While CRISPR did have promising data for its gene therapy for sickle cell disease earlier this year, investors should still proceed with caution. The gene-editing company has only treated seven sickle cell patients to date, with only two patients having been monitored for over a year. Compare this to competitor Bluebird Bio (NASDAQ:BLUE), which has treated 47 sickle cell patients with up to three and a half years of follow-up and has also reported fantastic results. Not only is CRISPR at least two years behind, but it will only take 40% of the profits from its sickle cell therapy due to its partnership with Vertex Pharmaceuticals. Then there is the issue of reimbursement -- Bluebird Bio is having difficulty getting paid for its already-approved gene therapies, which may signal trouble for the entire field.
All gene therapy roads go through Repligen
The gene therapy market has at times been a ghost town, riddled with clinical trial holds. In extreme cases like Audentes Therapeutics, which was acquired by Astellas Pharma, its therapy may never see daylight after multiple patient deaths were linked to its treatment. The good news is that there are many talented people working on gene therapy from many angles. And Repligen (NASDAQ:RGEN) helps supply the manufacturing side of the gene therapy delivery systems.
This biotech company sells the instruments and associated disposables that are needed for the production of biologic drugs. The $3.7 billion addressable market ranges from the equipment needed for the creation of monoclonal antibodies to COVID-related vaccines and gene therapy. This pick-and-shovel biotech is an agnostic supplier of necessary products needed to construct both today's and tomorrow's cutting-edge treatments.
Being an agnostic supplier, no matter which company produces a gene therapy that comes to market, Repligen shares in that win. Having two-thirds of its revenue coming from clinical trials, should some of these treatments eventually make it to market, Repligen could crush future earnings. With full-year 2021 guidance for 71%-76% revenue growth on top of 2020's 36% revenue growth, the future looks sweet for this $13.8 billion biotech equipment supplier. It has a proven track record too, already up over 40% year to date and over 800% over the last five years.

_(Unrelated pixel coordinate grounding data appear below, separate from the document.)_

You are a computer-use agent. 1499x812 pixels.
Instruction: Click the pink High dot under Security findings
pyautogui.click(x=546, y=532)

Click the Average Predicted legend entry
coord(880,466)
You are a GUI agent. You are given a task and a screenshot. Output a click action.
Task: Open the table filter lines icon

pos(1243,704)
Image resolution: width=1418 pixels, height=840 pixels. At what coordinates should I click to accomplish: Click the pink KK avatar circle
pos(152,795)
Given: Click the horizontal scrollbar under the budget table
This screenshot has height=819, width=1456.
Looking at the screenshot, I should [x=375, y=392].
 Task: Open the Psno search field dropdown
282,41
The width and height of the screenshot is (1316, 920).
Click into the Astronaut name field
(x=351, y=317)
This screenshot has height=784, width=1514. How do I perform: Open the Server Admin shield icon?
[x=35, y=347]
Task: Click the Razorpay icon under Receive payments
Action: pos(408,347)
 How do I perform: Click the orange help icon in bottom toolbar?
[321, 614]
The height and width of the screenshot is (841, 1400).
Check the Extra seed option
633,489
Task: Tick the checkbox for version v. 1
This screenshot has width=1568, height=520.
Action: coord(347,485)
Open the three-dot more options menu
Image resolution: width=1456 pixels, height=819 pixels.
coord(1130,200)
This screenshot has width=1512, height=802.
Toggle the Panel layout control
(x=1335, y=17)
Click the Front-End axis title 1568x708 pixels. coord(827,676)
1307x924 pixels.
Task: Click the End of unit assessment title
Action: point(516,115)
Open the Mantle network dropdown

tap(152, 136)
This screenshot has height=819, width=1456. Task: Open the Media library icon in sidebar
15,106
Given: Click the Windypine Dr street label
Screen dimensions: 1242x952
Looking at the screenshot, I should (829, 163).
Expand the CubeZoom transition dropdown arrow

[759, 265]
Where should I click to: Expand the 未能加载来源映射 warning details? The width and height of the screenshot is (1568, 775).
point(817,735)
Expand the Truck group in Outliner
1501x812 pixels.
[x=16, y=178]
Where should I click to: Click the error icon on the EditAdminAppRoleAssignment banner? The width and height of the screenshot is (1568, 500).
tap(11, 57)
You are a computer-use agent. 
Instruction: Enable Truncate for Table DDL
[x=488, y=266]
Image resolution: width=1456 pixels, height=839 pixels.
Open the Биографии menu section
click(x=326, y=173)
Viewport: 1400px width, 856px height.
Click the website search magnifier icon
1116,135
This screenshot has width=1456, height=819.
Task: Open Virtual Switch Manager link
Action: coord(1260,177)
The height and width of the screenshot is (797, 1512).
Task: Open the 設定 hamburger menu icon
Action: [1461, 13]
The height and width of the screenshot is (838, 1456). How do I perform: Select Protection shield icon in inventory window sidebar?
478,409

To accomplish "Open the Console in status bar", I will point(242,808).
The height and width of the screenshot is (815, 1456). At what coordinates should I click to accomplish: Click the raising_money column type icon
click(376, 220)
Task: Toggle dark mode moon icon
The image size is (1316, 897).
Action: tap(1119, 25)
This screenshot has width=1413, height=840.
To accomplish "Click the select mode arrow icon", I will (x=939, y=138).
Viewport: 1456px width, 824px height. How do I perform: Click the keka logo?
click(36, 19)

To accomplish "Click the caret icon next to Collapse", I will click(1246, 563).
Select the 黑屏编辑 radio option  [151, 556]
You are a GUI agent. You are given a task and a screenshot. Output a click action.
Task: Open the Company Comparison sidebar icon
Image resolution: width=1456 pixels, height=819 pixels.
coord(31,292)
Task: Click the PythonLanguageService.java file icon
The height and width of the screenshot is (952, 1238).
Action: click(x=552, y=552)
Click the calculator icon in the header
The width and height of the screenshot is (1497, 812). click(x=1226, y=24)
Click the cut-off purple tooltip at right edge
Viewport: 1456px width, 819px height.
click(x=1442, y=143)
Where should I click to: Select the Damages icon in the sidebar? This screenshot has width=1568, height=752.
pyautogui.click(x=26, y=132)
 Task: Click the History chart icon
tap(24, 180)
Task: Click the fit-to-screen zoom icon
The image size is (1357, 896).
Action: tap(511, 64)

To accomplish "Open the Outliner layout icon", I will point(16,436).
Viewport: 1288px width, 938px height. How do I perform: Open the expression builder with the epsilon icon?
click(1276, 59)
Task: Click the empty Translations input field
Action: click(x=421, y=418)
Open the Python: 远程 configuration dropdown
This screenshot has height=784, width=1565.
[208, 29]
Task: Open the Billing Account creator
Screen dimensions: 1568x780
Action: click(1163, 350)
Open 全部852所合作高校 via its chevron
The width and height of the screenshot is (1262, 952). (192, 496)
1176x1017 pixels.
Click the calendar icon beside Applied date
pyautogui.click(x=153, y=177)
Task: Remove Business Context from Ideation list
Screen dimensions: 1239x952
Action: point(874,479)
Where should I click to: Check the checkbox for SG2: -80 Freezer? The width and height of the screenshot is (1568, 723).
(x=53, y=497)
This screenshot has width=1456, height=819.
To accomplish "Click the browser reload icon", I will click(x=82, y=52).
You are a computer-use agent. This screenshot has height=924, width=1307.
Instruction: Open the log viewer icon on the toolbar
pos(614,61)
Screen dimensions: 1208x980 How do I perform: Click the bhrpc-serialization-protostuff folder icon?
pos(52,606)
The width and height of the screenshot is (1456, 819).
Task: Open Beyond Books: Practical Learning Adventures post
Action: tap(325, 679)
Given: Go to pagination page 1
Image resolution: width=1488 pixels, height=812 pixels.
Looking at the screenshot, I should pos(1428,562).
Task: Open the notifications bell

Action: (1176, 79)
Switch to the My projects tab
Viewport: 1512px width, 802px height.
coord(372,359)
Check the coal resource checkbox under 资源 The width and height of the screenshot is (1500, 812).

What's in your Halloween basket?
The market may be recognizing that the competition is far ahead of Editas and CRISPR Therapeutics, sending shares down 45% and 35% year to date, respectively. While ProQR looks enticing, Repligen has the ability to add to its growth no matter which therapy comes out ahead, plus it is already profitable. Investors looking for exposure to the gene therapy market without hitching their wagon to one or two lead compounds may want to consider adding the biotech equipment manufacturer to their watch list.